DATASET EXCERPTS:
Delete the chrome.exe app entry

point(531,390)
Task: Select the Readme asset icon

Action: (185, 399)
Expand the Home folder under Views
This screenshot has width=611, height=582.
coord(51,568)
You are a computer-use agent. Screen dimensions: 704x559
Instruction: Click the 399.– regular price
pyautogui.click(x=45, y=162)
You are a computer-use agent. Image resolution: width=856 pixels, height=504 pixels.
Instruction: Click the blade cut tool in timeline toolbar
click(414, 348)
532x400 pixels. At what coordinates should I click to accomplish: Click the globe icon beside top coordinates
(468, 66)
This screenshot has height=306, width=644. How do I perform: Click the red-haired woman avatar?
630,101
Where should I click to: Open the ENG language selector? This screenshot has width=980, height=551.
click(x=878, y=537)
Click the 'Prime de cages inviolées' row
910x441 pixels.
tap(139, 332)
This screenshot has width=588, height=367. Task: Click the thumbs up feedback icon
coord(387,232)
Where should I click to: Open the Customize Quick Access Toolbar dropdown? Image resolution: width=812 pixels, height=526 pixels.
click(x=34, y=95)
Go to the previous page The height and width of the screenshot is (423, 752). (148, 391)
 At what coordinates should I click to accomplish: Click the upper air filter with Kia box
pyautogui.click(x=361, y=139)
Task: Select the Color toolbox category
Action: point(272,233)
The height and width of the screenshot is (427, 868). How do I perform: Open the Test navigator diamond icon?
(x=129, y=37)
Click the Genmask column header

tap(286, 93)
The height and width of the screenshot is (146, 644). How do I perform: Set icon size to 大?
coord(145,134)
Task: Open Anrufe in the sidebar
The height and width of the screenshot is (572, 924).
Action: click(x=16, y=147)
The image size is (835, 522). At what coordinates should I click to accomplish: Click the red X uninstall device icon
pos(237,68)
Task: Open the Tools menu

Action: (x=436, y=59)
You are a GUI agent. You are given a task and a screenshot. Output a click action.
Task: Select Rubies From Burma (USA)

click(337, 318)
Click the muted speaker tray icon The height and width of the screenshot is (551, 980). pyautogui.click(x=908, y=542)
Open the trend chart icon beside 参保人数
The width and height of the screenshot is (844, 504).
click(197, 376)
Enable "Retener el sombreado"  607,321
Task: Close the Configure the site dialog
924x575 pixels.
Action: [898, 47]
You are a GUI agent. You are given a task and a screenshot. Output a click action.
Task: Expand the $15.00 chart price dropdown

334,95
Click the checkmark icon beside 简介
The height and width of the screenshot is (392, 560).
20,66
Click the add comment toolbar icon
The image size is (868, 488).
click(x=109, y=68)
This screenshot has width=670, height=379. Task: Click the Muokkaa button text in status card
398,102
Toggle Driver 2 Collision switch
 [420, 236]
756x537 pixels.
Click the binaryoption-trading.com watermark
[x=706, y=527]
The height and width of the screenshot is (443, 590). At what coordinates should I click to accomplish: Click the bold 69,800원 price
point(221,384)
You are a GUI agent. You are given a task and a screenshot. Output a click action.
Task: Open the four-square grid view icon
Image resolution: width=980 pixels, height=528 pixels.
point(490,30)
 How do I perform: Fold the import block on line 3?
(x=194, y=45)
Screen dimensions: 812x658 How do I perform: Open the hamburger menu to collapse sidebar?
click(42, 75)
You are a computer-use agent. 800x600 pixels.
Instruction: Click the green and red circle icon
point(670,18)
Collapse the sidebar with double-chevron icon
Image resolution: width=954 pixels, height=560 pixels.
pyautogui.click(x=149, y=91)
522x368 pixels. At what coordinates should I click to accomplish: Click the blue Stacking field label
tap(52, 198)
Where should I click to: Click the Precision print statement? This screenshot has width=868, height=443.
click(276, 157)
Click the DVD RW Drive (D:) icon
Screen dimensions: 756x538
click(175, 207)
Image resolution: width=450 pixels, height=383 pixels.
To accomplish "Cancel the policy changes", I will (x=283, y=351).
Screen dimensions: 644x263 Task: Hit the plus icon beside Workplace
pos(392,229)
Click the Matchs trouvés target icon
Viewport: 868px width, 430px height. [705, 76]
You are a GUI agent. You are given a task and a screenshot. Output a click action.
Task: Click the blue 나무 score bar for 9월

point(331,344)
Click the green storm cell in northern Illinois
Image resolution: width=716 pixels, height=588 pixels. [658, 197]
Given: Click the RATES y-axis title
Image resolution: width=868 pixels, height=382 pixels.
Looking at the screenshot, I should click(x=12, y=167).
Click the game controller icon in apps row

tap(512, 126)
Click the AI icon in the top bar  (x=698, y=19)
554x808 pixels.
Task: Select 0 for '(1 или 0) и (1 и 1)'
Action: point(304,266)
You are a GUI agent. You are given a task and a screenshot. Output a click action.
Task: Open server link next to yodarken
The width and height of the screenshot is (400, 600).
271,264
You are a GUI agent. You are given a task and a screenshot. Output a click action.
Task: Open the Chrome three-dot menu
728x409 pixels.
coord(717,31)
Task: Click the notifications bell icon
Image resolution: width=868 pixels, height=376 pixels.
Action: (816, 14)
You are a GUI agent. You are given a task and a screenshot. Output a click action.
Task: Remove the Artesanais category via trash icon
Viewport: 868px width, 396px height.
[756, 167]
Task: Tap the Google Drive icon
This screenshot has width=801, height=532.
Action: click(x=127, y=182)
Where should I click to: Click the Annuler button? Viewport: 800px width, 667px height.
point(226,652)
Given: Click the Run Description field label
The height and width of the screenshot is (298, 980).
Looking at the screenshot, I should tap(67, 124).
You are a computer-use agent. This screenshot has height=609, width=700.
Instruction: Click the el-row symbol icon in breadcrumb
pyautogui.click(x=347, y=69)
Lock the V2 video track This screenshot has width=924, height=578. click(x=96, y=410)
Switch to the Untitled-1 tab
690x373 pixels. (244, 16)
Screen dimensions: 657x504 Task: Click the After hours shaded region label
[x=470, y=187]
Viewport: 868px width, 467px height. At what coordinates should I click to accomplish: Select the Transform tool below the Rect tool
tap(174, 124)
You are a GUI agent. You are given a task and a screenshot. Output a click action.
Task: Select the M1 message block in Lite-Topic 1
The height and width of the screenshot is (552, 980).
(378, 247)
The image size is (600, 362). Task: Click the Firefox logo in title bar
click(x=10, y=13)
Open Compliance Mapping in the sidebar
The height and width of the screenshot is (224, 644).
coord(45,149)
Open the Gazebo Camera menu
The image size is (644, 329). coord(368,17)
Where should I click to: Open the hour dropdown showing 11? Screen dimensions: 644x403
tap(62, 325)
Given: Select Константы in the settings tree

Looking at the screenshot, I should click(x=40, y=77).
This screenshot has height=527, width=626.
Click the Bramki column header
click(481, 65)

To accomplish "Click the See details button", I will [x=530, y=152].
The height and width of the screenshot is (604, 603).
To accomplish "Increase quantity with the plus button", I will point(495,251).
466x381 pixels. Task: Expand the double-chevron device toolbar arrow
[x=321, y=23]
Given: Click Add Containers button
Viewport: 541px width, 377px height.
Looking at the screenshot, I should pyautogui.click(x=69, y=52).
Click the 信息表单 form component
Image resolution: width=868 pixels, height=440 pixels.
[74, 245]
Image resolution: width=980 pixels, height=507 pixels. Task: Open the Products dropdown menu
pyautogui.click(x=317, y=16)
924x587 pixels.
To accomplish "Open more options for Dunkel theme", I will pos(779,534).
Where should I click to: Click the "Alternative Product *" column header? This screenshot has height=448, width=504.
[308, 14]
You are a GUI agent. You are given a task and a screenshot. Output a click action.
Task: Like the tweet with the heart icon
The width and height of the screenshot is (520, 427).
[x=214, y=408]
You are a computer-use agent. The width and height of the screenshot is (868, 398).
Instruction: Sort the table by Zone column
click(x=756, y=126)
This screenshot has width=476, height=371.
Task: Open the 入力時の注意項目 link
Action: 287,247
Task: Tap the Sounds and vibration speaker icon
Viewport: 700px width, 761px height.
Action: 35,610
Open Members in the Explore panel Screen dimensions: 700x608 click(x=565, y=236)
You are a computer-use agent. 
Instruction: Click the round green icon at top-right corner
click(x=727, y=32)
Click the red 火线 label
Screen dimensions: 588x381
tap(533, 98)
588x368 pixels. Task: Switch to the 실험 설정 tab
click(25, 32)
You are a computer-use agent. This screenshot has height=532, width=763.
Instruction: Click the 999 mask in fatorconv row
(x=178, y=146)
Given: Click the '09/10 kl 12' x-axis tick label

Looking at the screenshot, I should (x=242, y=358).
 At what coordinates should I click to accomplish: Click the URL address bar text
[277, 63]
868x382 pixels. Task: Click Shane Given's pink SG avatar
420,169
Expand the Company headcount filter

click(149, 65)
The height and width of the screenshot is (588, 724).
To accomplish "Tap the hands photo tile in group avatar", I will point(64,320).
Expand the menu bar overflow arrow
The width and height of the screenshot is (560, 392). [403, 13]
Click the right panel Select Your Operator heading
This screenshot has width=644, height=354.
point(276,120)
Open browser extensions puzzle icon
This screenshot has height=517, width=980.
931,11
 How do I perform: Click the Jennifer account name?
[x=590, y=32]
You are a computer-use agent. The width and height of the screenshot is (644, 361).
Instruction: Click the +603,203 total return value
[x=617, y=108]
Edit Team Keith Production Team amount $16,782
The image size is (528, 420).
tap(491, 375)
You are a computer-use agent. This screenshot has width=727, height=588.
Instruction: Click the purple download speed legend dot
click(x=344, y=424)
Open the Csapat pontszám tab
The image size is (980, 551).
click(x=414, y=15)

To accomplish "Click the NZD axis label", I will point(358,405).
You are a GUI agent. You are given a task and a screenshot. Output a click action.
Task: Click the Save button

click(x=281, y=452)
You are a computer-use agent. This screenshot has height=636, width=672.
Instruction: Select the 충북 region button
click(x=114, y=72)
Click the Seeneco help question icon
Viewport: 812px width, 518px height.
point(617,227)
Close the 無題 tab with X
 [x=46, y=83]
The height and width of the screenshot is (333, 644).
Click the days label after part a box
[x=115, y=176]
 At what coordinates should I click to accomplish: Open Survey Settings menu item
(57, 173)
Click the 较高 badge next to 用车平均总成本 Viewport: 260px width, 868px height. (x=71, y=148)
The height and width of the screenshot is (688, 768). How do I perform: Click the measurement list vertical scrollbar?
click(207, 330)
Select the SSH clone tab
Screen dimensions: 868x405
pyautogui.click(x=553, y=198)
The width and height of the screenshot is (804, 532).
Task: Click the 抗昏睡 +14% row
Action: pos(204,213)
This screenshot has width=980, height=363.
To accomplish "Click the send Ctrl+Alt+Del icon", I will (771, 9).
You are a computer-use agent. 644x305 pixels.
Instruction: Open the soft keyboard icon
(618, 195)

TASK INSTRUCTIONS:
Select the lines in this material that hold the word "speaker", leaving none out.

SOLUTION:
Click the muted speaker tray icon The height and width of the screenshot is (551, 980). pyautogui.click(x=908, y=542)
Task: Tap the Sounds and vibration speaker icon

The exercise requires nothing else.